Les Pathologies évitées grâce au froid
Nous avons parlé jusqu'à maintenant des pathologies consécutives,
directement ou indirectement, au froid. Mais il existe également un
certain nombre de maladies qui régressent ou disparaissent avec le
froid. L'hiver apporte ainsi une contribution non négligeable au contrôle
de certains facteurs pathogènes :
Les Pathologies Allergiques
Un certain nombre de chevaux présentent des allergies à expression
respiratoire (Maladie des Petites Voies Respiratoires) ou cutanées
(Dermatite Estivale Récidivante). Les facteurs allergéniques sont
souvent multiples, mais parmi eux, on note très souvent des facteurs végétaux
(pollens, feuilles,...) ou animaux (insectes piqueurs, acariens). La
concentration de ces facteurs dans l'environnement immédiat du cheval
diminue généralement très fortement en hiver, avec pour conséquence
directe une amélioration clinique marquée.

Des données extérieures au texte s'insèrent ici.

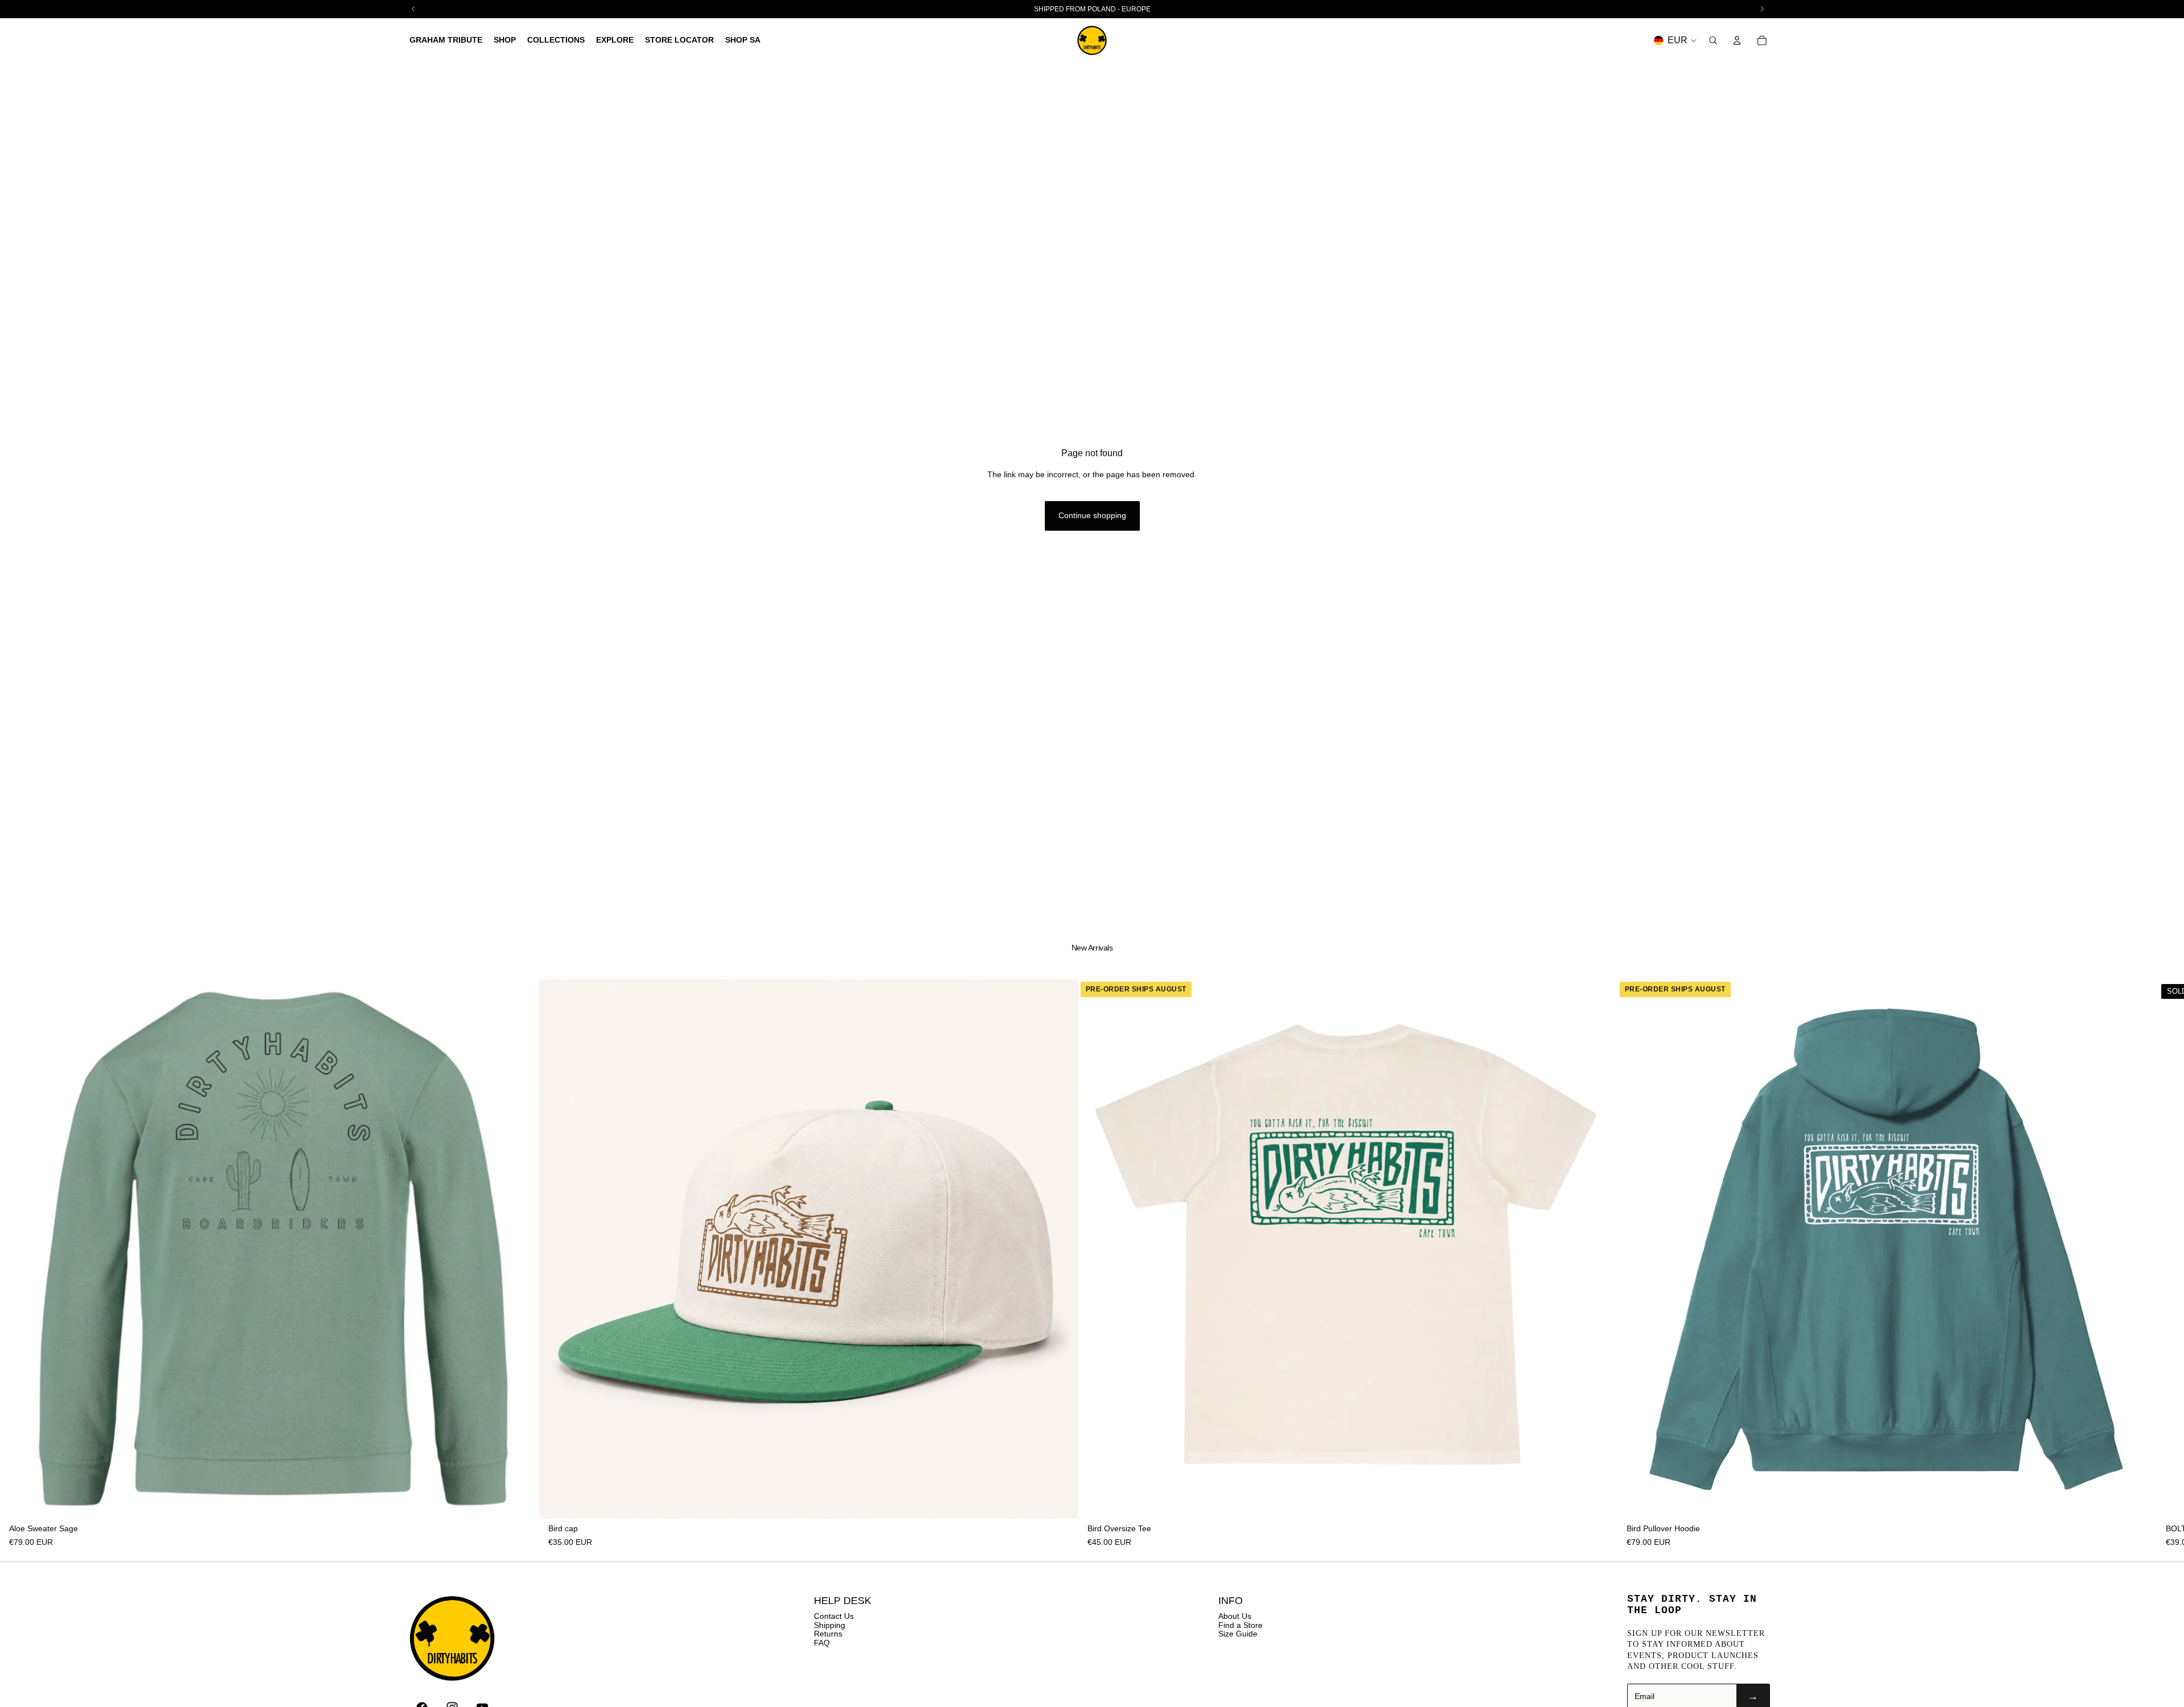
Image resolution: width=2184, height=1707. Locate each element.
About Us (1234, 1616)
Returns (828, 1633)
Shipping (829, 1625)
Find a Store (1240, 1625)
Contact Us (834, 1616)
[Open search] (1713, 40)
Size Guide (1238, 1633)
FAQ (822, 1642)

C'est le cas dans la presque totalité des dermatites estivales, et dans
une grande part des pathologies pulmonaires chroniques, pour peu que les
conditions d'environnement soient bonnes (cf. plus haut).
Contrôle du parasitisme
Le froid représente un excellent facteur de désinfection du sol,
particulièrement vis-à-vis des oeufs des parasites digestifs du
cheval, à condition que certaines conditions soient réunies :
· le froid doit être assez intense (± 0°C) et prolongé.

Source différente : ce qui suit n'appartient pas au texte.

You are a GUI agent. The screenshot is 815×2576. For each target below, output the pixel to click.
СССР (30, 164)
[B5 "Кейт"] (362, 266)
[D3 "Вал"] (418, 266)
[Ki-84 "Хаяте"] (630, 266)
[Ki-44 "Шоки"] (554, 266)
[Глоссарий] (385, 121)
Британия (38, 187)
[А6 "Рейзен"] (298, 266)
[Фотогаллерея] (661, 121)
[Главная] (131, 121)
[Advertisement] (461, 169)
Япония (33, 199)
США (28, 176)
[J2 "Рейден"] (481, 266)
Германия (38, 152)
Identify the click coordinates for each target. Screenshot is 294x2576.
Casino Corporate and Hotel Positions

· les oeufs doivent être accessibles au froid. Un tas de crottins
peut voir sa température interne rester entre 0 et 5°C, un tas de
fumier entre 20 et 30°C, alors que la température extérieure est à
-10°C! La meilleure façon de favoriser l'action du froid est de
disperser les crottins par hersage, et d'éviter les tas de fumier à
l'endroit où le cheval pâture.
Si ces conditions sont réunies, le parasitisme ambiant peut être
fortement diminué la saison suivante.
Le froid permet également de limiter certaines populations d'insectes
(mouches, taons,...). Ainsi, si l'hiver peut apporter au cheval son lot
de pathologies, nous avons vu que, bien plus que d'être la conséquence
du froid, elles sont généralement celle d'une mauvaise gestion humaine
du froid. Il faut cesser de considérer le bien-être du cheval d'un
point de vue purement anthropomorphe, mais il faut le voir du côté
cheval, avec ses contraintes anatomiques, physiologiques et
psychologiques.
Le cheval ne craint pas le froid, mais il craint les chocs thermiques
imposés par une écurie surchauffée, humide et mal ventilée, et par
la recherche du confort du cavalier. Si la température est agréable
pour lui, c'est malheureusement qu'elle est trop élevée pour son
cheval. Alors à nous de choisir si les conditions d'élevage du cheval
doivent privilégier avant tout le confort de l'animal, ou celui de
l'homme qui l'élève.
Une des meilleures démonstrations est faite par l'équipe de Nouvelle-Zélande
de Concours Complet, qui domine cette discipline au niveau international
depuis plusieurs années. Elle s'entraîne en Angleterre. Si vous vous
rendez chez ces cavaliers, en été comme en hiver, vous serez surpris
de ne pas voir de boxes : les chevaux passent leur vie dehors, 24h/24 et
365 jours par an, quelles que soient la température et la météorologie.
Les chevaux en travail en hiver sont même tondus et vivent au pré avec
des couvertures. C'est ainsi que les chevaux sont faits, et c'est ainsi
qu'on devrait leur permettre de vivre.